Note that if rtt_var is larger than
mdev_max nothing happens, i.e. this code only decreases the value of
rttvar! But, if it is smaller, then
rttvar is adjusted by the following quantity (as per RFC):
rttvar - (rttvar - mdev) / 4 = 3/4 * rttvar + mdev/4
Again, we have some trickery with different scales of
rttvar and
mdev. You can understand it as follows: New
rttvar consists of 3/4 old
rttvar.
rttvar itself is multiplied by 4 (i.e. by constant K from RFC). RFC also specifies that
mdev must participate with 1/4 (i.e. factor
beta). Additionaly,
mdev is already 4 times larger, and thus, it is already pre-multiplied by constant K! Thus, it can be added without further multiplications.
One more thing left to explain is the new value of
mdev_max and the function
tcp_rto_min that is called to provide it. This function hides some complexity, but in the simplest possible case it will return constant TCP_RTO_MIN which has value 200ms (HZ/5). In more general case, the
ip command from iproute package allows RTT and RTTVAR to be specified per destination so this function checks if it is specified and if it is then returns given value.

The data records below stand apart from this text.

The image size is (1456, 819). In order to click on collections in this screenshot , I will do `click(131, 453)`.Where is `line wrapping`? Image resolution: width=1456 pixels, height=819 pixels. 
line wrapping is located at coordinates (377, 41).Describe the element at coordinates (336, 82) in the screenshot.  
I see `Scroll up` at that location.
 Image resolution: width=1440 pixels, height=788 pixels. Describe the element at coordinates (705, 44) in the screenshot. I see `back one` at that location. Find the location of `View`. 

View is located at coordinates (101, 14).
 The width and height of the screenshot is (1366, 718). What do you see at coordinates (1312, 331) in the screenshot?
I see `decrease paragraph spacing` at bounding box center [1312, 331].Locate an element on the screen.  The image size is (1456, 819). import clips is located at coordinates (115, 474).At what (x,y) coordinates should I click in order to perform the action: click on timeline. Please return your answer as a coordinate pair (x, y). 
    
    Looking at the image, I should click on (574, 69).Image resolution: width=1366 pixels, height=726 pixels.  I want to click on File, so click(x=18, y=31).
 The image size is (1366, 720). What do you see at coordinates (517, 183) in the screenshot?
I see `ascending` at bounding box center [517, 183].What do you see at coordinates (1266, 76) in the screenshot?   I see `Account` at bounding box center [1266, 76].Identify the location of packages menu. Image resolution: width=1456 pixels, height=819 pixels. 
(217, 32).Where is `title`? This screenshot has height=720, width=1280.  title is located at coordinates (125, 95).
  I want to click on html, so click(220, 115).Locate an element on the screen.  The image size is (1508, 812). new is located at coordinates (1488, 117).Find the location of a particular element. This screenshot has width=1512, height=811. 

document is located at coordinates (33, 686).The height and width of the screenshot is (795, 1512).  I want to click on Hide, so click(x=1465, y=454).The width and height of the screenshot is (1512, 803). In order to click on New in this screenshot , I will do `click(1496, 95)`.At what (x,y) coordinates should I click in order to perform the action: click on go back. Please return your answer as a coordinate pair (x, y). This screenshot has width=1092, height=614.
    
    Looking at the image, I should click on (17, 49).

The special case for this function is the initial state, i.e. when the connection is opened. In that case argument
mrtt will be zero, and also
srtt will be zero. If
mrtt is zero, assumed value is 1, and note that it is the initial RTT defined by RFC. srtt being zero triggers it's initialization:
tp->srtt = mdev << 3;
tp->mdev = mdev << 1;
Basically, transcodes
mdev into appropriate units and stores the value into
srtt (i.e.
mdev is 1, so into
srtt has to be stored 8). At first, it might seem that
mdev is calculated wrongly, but according to RFC, it's initial value has to be half of the initial RTT. This translates into:
mdev<<2 / 2 = mdev*4/2 = mdev*2 = mdev <<1
So, mdev's initial value is correct!
And that's it. I intend also to describe TCP congestion control within Linux kernel in some future post.